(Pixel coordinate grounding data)

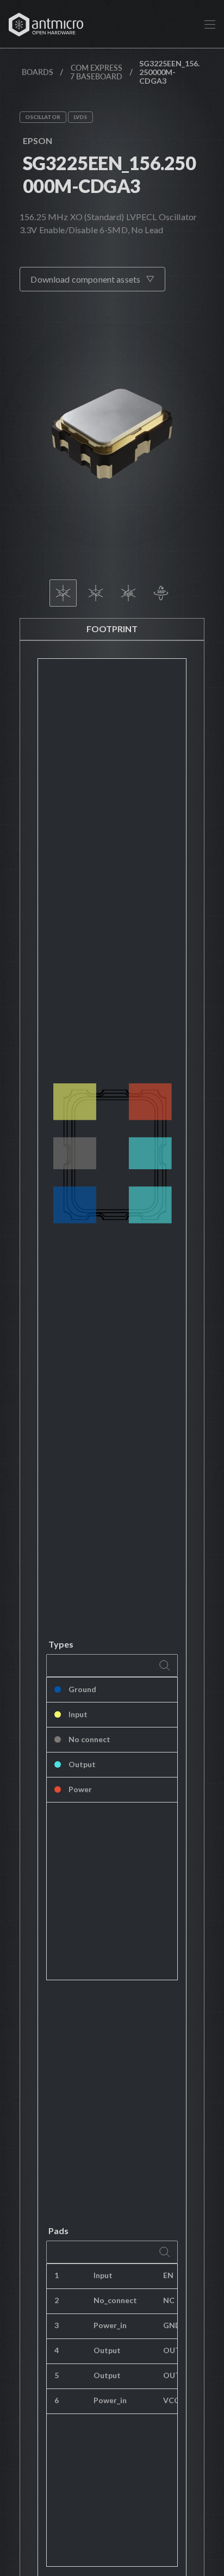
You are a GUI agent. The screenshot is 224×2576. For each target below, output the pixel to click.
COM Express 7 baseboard (96, 72)
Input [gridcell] (78, 1714)
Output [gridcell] (82, 1764)
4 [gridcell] (56, 2350)
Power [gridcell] (80, 1789)
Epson (37, 140)
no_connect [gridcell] (115, 2300)
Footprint (112, 628)
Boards (37, 72)
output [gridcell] (107, 2350)
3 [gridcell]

→ EXERCISE
Return every line above exactly, omitting images.

→ SOLUTION
You are a GUI agent. The screenshot is 224×2576. For each target below, output the pixel to click.
COM Express 7 baseboard (96, 72)
Input [gridcell] (78, 1714)
Output [gridcell] (82, 1764)
4 [gridcell] (56, 2350)
Power [gridcell] (80, 1789)
Epson (37, 140)
no_connect [gridcell] (115, 2300)
Footprint (112, 628)
Boards (37, 72)
output [gridcell] (107, 2350)
3 [gridcell]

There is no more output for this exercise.